El equipo se compone de una unidad externa que permite registrar y procesar
las señales ultrasónicas enviadas y recibidas por un transductor
sumergido, de manera que puedan ser interpretadas por el operador. A partir
de una señal eléctrica, el transductor envía un pulso
sonoro que es reflejado por el fondo y en ocasiones por otras superficies
como objetos, bancos de peces o simplemente burbujas de aire. Las señales
reflejadas son recogidas por el mismo dispositivo (transductor) para enviarlos
a la unidad de procesamiento (o simplemente ecosonda) en forma de señales
eléctricas que registra la unidad externa.
Unidad Externa
El retardo del pulso sonoro enviado y recogido por el transductor es lo que permite calcular la profundidad según la siguiente relación:
Profundidad = Velocidad del sonido (1500 m/s) x Tiempo (s) / 2
Transductor
Los equipos de sondeo varían
fundamentalmente en la frecuencia alcanzada por sus pulsos sonoros, quienes
a su vez determinan la resolución de los resultados y la capacidad
de penetración en el subfondo.
La penetración de una onda sonora en los sedimentos depende fundamentalmente
de su frecuencia. Las frecuencias bajas no son tan
fácilmente absorbidas por los sedimentos y por lo tanto son reflejadas
por capas de sedimentos inferiores. Por el contrario, las frecuencias altas
son inmediatamente reflejadas por la primera capa de sedimentos, lo cual significa
que únicamente representan información acerca de la superficie
del fondo.
Adicionalmente, la duración de los pulsos sonoros determina la resolución
del estudio de sondeo.

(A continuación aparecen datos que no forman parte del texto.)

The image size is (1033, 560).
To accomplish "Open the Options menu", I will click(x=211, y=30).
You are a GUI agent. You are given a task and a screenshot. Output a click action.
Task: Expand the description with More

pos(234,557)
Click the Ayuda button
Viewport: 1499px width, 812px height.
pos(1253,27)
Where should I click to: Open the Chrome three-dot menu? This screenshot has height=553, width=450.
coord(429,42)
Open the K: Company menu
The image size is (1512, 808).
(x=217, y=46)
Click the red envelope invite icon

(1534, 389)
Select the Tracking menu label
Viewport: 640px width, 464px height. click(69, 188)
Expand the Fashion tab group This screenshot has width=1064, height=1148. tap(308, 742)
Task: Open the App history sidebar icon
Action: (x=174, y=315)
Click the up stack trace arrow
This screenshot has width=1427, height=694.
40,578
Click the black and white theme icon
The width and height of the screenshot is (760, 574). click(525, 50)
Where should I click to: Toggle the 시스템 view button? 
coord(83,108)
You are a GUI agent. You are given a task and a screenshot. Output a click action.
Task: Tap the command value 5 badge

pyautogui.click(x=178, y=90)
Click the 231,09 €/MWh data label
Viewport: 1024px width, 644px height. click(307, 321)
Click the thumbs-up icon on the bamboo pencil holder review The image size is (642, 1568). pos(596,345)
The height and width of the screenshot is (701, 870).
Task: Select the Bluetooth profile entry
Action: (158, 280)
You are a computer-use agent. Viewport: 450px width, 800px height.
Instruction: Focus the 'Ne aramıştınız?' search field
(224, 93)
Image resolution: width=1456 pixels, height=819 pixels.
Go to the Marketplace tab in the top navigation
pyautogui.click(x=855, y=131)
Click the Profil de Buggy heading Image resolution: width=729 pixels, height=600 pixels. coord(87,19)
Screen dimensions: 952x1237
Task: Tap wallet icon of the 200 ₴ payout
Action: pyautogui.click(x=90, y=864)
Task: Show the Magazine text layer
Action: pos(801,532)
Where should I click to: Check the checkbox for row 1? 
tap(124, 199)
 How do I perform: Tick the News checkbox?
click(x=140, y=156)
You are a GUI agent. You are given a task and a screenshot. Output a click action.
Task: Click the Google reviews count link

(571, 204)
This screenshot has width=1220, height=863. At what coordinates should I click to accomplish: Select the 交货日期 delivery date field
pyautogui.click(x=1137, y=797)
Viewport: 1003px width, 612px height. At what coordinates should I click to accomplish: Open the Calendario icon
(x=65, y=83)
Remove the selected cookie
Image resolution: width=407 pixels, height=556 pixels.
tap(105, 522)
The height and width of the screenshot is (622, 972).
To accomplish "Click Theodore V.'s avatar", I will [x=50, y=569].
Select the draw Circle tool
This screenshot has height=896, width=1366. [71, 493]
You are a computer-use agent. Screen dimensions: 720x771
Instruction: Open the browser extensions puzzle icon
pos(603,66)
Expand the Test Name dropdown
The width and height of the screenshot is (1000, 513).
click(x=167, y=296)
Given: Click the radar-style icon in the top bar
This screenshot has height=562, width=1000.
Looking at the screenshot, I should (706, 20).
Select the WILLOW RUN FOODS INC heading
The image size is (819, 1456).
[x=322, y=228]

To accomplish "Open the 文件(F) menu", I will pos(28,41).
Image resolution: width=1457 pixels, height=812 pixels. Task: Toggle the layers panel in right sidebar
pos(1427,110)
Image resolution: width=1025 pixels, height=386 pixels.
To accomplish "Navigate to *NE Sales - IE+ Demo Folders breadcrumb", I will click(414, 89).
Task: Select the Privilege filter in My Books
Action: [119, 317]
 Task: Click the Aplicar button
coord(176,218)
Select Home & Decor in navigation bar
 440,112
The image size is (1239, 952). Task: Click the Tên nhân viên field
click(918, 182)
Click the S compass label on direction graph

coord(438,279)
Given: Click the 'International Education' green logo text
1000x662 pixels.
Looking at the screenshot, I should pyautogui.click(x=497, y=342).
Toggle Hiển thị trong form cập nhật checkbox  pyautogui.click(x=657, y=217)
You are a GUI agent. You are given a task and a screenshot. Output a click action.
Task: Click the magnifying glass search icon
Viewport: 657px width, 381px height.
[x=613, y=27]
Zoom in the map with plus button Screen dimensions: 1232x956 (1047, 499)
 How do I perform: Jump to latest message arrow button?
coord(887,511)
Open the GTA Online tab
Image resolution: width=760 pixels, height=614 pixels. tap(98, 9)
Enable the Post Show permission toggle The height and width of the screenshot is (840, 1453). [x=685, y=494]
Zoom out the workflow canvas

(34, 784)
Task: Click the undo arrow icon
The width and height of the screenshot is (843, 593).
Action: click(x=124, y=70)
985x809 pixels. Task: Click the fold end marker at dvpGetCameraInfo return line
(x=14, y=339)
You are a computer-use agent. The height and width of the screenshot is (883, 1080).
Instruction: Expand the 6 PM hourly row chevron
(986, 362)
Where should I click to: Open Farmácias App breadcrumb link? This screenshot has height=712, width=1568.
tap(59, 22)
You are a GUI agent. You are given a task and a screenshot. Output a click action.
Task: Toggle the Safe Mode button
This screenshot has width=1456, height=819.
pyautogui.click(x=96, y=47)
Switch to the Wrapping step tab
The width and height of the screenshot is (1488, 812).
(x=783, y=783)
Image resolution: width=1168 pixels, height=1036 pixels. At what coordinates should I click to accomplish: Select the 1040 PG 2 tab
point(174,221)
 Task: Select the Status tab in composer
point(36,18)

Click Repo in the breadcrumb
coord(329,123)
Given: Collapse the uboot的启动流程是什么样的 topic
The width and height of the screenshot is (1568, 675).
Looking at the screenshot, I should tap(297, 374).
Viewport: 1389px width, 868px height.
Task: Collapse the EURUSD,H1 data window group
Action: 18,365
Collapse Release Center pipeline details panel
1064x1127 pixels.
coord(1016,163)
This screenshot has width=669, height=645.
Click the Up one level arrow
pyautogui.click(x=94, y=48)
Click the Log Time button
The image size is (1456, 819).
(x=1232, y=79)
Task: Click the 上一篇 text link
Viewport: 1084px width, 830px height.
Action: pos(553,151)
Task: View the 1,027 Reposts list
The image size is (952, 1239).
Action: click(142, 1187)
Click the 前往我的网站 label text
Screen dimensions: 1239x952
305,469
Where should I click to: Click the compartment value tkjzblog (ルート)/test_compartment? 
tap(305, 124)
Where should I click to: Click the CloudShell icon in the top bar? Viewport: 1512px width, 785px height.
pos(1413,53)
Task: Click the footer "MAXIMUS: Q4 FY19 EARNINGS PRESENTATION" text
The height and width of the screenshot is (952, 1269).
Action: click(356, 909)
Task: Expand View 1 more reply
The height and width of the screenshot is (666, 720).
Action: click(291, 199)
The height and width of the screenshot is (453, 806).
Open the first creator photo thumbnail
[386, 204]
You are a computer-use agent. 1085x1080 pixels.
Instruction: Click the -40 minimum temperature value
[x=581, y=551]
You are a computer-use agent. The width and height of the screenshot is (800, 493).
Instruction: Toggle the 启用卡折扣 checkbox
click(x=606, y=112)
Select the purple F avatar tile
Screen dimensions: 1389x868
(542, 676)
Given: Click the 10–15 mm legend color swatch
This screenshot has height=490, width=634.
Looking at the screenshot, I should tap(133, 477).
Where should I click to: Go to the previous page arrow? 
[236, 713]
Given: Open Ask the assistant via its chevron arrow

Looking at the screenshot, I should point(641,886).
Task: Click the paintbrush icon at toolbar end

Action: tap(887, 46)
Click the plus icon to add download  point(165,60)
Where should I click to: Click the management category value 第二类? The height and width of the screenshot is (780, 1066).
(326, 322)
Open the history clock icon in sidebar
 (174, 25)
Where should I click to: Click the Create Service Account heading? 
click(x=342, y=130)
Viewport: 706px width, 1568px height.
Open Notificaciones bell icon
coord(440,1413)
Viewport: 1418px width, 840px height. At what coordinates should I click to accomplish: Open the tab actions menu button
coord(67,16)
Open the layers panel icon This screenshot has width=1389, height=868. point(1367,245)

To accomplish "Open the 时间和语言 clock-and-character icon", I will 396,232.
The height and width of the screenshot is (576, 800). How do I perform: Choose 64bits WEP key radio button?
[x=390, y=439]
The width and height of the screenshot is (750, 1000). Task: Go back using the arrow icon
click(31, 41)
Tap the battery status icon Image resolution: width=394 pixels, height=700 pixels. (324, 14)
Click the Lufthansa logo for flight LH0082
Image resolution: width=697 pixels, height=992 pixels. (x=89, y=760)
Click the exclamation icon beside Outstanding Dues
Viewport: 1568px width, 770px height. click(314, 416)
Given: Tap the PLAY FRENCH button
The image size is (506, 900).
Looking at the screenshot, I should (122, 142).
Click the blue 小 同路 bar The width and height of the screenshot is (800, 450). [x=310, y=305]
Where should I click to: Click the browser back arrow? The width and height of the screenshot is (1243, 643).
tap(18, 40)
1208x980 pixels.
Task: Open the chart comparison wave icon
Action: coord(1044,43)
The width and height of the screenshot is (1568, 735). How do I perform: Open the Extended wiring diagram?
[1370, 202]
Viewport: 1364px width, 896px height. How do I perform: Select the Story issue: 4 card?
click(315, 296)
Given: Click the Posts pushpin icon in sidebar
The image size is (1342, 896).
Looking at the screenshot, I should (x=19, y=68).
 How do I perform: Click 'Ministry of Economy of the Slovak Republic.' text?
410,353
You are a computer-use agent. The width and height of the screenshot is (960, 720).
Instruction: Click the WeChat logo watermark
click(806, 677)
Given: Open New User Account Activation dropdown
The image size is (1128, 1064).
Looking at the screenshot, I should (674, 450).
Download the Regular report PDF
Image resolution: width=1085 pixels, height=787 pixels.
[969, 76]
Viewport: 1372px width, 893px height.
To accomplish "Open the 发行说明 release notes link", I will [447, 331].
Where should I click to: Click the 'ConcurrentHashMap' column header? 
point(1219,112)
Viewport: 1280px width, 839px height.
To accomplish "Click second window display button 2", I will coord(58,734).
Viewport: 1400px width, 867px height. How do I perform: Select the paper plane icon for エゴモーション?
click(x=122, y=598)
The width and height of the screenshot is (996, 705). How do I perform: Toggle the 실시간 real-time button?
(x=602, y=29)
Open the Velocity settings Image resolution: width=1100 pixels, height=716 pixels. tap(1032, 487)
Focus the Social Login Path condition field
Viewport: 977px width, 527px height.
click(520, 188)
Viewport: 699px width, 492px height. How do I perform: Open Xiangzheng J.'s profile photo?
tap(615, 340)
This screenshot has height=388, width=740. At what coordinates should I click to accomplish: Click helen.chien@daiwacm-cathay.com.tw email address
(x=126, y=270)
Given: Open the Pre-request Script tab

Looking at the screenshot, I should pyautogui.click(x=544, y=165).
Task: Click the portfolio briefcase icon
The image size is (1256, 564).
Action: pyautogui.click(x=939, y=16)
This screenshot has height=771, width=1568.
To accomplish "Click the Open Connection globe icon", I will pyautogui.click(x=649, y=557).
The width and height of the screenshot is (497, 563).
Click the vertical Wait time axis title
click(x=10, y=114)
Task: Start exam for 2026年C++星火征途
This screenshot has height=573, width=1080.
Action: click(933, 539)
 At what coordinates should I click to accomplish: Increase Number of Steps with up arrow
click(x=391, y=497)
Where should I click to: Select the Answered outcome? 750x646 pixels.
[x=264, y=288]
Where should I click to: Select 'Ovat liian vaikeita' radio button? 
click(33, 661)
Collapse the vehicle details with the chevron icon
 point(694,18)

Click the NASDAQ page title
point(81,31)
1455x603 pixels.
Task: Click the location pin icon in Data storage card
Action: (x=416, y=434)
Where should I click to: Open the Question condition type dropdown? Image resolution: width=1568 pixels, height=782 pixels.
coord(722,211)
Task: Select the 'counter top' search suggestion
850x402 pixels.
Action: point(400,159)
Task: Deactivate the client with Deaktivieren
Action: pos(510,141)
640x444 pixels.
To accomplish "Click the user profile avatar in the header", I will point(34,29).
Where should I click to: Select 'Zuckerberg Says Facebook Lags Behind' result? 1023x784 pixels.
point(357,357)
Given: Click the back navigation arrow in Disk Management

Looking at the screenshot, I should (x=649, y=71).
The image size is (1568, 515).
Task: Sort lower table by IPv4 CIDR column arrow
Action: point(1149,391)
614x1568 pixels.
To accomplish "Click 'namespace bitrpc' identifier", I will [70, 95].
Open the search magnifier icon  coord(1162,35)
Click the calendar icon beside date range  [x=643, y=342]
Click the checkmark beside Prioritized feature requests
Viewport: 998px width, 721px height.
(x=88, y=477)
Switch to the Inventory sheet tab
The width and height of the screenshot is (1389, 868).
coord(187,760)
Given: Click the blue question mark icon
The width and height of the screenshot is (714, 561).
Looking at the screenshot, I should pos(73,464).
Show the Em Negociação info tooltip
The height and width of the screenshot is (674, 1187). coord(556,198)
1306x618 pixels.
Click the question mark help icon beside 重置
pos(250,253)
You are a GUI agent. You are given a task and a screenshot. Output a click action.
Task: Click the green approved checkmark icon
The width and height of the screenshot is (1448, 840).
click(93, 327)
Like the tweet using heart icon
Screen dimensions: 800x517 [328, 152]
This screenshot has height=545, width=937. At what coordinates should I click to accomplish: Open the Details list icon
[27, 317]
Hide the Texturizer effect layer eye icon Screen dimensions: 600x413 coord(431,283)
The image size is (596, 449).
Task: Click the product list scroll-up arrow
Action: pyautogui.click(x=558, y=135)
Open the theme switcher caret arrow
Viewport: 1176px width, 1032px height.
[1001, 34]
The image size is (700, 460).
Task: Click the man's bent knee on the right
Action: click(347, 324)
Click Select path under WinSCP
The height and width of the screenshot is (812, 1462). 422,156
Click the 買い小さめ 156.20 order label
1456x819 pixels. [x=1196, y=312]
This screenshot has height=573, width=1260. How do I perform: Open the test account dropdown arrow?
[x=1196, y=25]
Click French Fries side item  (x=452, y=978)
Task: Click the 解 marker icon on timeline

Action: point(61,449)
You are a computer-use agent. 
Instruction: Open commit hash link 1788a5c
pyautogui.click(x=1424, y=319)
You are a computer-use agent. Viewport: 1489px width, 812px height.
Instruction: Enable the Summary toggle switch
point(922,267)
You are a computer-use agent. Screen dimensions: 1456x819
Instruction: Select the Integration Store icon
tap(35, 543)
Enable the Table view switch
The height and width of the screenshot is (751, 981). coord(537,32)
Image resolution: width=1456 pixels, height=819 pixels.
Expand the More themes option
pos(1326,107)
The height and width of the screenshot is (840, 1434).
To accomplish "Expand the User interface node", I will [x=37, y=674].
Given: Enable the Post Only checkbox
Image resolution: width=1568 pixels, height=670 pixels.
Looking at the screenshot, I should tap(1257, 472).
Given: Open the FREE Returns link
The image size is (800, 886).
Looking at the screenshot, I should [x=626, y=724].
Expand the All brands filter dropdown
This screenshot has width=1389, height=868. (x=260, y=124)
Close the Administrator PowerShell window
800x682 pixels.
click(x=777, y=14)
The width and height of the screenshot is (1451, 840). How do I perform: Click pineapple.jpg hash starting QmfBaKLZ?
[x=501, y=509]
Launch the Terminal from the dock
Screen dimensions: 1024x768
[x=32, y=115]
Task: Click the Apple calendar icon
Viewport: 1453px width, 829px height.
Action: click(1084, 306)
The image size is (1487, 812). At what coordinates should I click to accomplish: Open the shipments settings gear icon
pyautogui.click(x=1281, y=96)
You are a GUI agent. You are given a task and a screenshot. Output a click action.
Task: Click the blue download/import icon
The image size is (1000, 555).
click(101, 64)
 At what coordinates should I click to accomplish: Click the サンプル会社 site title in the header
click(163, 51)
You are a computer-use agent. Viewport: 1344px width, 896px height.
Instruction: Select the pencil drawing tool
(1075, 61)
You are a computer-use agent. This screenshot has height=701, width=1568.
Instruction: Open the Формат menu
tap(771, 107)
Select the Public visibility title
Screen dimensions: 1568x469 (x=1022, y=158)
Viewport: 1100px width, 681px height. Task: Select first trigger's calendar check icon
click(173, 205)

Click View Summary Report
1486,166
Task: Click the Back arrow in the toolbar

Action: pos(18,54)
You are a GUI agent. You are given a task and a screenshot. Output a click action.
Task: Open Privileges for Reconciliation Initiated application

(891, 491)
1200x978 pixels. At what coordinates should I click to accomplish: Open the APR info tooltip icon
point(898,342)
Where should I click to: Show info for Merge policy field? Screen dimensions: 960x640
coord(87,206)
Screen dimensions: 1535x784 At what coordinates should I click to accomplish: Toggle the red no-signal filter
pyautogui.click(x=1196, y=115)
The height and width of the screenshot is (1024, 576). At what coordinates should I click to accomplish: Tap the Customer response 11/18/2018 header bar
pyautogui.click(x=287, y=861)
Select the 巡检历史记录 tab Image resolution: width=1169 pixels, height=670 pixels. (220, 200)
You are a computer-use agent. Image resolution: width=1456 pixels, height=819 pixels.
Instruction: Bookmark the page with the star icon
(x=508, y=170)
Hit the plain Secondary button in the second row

Los pulsos cortos (alta frecuencia) permiten obtener
una mayor resolución mientras que los pulsos largos producen el efecto
contrario.
De ahí que al pretender obtener mayor información a través
de una señal sonora de pulsos largos (baja frecuencia) resulte una
información con baja resolución. En consecuencia, se debe buscar
una relación adecuada de frecuencia y resolución deseable según
los objetivos del estudio. Aparte de las características de los pulsos
sonoros utilizados en el sondeo existen otros factores como las características
del fondo y el subfondo que afectan los resultados del estudio.
En general, los sedimentos más finos son más susceptibles a
la penetración, mientras que los gruesos, en especial las arenas, son
más reflectivos. Las superficies de fondos planos y lisos, al igual
que sitios de aguas muy calmadas o altos contenidos de gases en los sedimentos,
pueden presentar señales erróneas por su alta reflectividad.
Existen ecosondas monofrecuencia de doble frecuencia y multifrecuencia. La
monofrecuencia solo tiene una frecuencia que suele ser de 50 KHz. La de doble
tiene dos que pueden ser de 200-28 KHz, dándonos información
de capas de sedimentos inferiores y de la superficie del fondo. El sistema
de multifrecuencia tiene la capacidad de realizar el mapeo del relieve submarino
con gran precisión y rapidez respecto de los sistemas convencionales
de monohaz.
La profundidad se indica en una pantalla que se coloca cerca de la mesa de cartas, el transductor debe colocarse delante del alerón para evitar coger ecos parasitarios, siendo preciso que la escora vertical este dentro del cono de emisión del aparato. En caso contrario, es necesario poner un emisor en cada costado, así como un conmutador de mercurio que automáticamente pone en marcha el emisor de sotavento. Esta cabeza se mantendría limpia de restos de pintura y algas.